Copy out each line from the start of the material below until the line with "Write for Us (79, 335)", that line included.
:: RECORDS FOR THIS EXERCISE ::
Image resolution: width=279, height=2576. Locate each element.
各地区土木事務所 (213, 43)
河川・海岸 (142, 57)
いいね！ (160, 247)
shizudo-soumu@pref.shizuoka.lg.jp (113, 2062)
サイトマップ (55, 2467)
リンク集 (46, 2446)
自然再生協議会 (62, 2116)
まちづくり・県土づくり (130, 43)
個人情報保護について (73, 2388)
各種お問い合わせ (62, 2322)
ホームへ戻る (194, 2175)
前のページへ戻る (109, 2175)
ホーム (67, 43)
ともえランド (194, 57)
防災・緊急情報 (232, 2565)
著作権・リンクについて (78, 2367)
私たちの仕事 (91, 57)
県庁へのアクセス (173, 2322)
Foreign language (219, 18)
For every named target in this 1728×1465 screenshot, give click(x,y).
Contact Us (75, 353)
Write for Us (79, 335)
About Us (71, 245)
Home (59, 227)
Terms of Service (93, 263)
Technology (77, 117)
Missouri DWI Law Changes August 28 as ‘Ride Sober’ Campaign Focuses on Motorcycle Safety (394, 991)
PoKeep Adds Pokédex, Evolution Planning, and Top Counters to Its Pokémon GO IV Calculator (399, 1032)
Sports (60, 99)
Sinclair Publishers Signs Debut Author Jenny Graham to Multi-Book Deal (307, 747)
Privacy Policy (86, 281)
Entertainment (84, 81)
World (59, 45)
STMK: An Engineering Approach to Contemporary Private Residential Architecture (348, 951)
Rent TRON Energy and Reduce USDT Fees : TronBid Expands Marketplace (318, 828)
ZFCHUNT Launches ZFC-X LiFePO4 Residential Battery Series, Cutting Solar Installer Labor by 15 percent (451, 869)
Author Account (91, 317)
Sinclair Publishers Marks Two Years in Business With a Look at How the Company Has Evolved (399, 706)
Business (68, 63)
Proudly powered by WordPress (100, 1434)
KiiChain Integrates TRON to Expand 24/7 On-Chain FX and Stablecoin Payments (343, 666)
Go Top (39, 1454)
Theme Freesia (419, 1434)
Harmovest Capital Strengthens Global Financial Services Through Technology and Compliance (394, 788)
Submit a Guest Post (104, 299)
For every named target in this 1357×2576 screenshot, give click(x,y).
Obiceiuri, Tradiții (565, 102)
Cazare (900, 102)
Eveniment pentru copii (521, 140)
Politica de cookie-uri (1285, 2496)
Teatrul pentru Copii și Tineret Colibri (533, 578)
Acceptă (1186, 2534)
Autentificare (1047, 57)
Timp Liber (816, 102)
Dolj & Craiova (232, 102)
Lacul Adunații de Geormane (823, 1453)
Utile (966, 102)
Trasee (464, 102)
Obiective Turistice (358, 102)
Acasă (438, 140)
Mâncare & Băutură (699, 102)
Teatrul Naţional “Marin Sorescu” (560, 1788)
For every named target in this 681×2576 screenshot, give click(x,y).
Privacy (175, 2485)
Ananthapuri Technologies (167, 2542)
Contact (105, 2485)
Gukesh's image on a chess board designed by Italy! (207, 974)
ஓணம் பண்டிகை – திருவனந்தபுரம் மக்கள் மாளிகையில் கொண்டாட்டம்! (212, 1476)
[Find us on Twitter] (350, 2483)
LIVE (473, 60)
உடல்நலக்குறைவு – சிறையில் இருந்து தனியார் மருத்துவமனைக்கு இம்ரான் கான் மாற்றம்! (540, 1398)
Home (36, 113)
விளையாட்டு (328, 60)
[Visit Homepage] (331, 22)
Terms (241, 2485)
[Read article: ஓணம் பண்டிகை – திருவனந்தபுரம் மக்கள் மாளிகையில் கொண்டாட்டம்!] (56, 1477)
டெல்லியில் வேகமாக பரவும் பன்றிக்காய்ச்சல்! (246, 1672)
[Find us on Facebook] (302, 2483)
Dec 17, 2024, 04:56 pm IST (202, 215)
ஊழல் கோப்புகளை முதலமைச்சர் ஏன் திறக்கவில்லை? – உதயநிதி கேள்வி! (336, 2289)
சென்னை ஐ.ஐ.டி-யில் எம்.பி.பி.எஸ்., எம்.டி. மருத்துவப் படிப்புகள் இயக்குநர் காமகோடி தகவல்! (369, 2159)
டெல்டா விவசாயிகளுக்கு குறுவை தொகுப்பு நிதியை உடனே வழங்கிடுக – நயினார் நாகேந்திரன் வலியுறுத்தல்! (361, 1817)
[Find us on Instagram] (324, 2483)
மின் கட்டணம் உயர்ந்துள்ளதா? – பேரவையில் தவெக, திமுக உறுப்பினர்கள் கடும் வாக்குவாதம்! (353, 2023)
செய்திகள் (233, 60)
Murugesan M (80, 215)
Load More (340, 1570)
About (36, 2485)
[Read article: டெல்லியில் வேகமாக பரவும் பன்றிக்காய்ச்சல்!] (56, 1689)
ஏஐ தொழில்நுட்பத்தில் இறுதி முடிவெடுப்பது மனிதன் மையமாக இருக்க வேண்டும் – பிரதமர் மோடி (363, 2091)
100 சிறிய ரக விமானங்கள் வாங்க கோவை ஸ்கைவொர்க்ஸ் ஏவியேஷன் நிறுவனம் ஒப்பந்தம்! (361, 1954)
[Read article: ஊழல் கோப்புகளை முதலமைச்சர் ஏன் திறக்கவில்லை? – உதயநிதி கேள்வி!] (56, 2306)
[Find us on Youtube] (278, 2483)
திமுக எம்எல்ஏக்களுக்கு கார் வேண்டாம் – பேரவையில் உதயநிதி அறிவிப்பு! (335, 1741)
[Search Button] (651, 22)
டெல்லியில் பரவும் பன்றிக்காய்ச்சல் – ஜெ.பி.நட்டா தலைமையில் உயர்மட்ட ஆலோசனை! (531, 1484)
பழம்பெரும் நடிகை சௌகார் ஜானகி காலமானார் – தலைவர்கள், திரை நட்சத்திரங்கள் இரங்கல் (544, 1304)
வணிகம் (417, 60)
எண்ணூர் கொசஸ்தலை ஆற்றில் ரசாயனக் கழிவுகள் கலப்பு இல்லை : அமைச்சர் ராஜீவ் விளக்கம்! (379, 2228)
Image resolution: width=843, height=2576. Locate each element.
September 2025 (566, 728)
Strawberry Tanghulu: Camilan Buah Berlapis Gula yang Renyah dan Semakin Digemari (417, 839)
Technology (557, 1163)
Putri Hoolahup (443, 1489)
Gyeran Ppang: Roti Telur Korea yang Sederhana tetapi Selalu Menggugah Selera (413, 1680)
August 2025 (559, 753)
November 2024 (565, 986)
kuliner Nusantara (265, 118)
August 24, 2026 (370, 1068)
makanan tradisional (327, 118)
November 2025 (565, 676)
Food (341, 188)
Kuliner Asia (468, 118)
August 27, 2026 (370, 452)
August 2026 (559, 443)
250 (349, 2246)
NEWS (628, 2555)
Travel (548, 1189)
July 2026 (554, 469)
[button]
:::
### SOLVED PROBLEM
Image resolution: width=279, height=2576. Locate each element.
各地区土木事務所 (213, 43)
河川・海岸 (142, 57)
いいね！ (160, 247)
shizudo-soumu@pref.shizuoka.lg.jp (113, 2062)
サイトマップ (55, 2467)
リンク集 (46, 2446)
自然再生協議会 (62, 2116)
まちづくり・県土づくり (130, 43)
個人情報保護について (73, 2388)
各種お問い合わせ (62, 2322)
ホームへ戻る (194, 2175)
前のページへ戻る (109, 2175)
ホーム (67, 43)
ともえランド (194, 57)
防災・緊急情報 (232, 2565)
著作権・リンクについて (78, 2367)
私たちの仕事 (91, 57)
県庁へのアクセス (173, 2322)
Foreign language (219, 18)
For every named target in this 1728×1465 screenshot, give click(x,y).
Contact Us (75, 353)
Write for Us (79, 335)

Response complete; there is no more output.